About this task:
What is needed is the whole of the data, set down exactly.

▬▬▬▬▬▬

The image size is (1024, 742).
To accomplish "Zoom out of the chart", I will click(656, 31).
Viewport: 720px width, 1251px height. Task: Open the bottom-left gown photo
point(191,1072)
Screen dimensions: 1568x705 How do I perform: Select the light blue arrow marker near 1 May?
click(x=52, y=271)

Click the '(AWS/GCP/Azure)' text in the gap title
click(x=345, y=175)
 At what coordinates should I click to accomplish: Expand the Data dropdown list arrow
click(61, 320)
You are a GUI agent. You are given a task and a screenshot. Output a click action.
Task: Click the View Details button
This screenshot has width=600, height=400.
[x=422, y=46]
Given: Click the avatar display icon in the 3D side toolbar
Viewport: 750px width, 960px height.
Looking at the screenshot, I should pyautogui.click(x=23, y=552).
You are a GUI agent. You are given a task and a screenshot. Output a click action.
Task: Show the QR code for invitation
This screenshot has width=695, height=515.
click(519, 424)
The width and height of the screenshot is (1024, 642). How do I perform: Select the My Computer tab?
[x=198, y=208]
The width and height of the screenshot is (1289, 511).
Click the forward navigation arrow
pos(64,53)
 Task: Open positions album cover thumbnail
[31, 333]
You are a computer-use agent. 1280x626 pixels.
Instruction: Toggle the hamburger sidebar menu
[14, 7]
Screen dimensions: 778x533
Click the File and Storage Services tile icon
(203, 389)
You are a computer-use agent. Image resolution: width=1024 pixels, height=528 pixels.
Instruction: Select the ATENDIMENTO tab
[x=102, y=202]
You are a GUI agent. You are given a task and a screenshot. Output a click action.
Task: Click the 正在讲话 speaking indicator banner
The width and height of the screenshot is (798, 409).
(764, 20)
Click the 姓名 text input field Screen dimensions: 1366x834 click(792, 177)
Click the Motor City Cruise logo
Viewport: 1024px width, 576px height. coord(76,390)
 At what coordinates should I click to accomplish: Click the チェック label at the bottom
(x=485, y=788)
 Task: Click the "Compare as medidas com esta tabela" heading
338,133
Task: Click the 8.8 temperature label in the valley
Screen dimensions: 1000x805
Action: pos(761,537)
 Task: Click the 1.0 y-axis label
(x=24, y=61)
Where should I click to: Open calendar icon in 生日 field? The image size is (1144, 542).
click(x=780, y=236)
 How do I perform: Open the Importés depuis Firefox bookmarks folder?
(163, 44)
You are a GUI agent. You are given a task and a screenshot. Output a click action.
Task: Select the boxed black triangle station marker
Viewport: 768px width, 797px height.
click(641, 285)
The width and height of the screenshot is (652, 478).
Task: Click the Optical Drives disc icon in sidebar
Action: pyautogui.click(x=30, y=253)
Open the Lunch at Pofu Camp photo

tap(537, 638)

▬▬▬▬▬▬

Answer to the problem:
The image size is (1024, 742).
To accomplish "Zoom out of the chart", I will click(656, 31).
Viewport: 720px width, 1251px height. Task: Open the bottom-left gown photo
point(191,1072)
Screen dimensions: 1568x705 How do I perform: Select the light blue arrow marker near 1 May?
click(x=52, y=271)

Click the '(AWS/GCP/Azure)' text in the gap title
click(x=345, y=175)
 At what coordinates should I click to accomplish: Expand the Data dropdown list arrow
click(61, 320)
You are a GUI agent. You are given a task and a screenshot. Output a click action.
Task: Click the View Details button
This screenshot has width=600, height=400.
[x=422, y=46]
Given: Click the avatar display icon in the 3D side toolbar
Viewport: 750px width, 960px height.
Looking at the screenshot, I should pyautogui.click(x=23, y=552).
You are a GUI agent. You are given a task and a screenshot. Output a click action.
Task: Show the QR code for invitation
This screenshot has width=695, height=515.
click(519, 424)
The width and height of the screenshot is (1024, 642). How do I perform: Select the My Computer tab?
[x=198, y=208]
The width and height of the screenshot is (1289, 511).
Click the forward navigation arrow
pos(64,53)
 Task: Open positions album cover thumbnail
[31, 333]
You are a computer-use agent. 1280x626 pixels.
Instruction: Toggle the hamburger sidebar menu
[14, 7]
Screen dimensions: 778x533
Click the File and Storage Services tile icon
(203, 389)
You are a computer-use agent. Image resolution: width=1024 pixels, height=528 pixels.
Instruction: Select the ATENDIMENTO tab
[x=102, y=202]
You are a GUI agent. You are given a task and a screenshot. Output a click action.
Task: Click the 正在讲话 speaking indicator banner
The width and height of the screenshot is (798, 409).
(764, 20)
Click the 姓名 text input field Screen dimensions: 1366x834 click(792, 177)
Click the Motor City Cruise logo
Viewport: 1024px width, 576px height. coord(76,390)
 At what coordinates should I click to accomplish: Click the チェック label at the bottom
(x=485, y=788)
 Task: Click the "Compare as medidas com esta tabela" heading
338,133
Task: Click the 8.8 temperature label in the valley
Screen dimensions: 1000x805
Action: pos(761,537)
 Task: Click the 1.0 y-axis label
(x=24, y=61)
Where should I click to: Open calendar icon in 生日 field? The image size is (1144, 542).
click(x=780, y=236)
 How do I perform: Open the Importés depuis Firefox bookmarks folder?
(163, 44)
You are a GUI agent. You are given a task and a screenshot. Output a click action.
Task: Select the boxed black triangle station marker
Viewport: 768px width, 797px height.
click(641, 285)
The width and height of the screenshot is (652, 478).
Task: Click the Optical Drives disc icon in sidebar
Action: pyautogui.click(x=30, y=253)
Open the Lunch at Pofu Camp photo

tap(537, 638)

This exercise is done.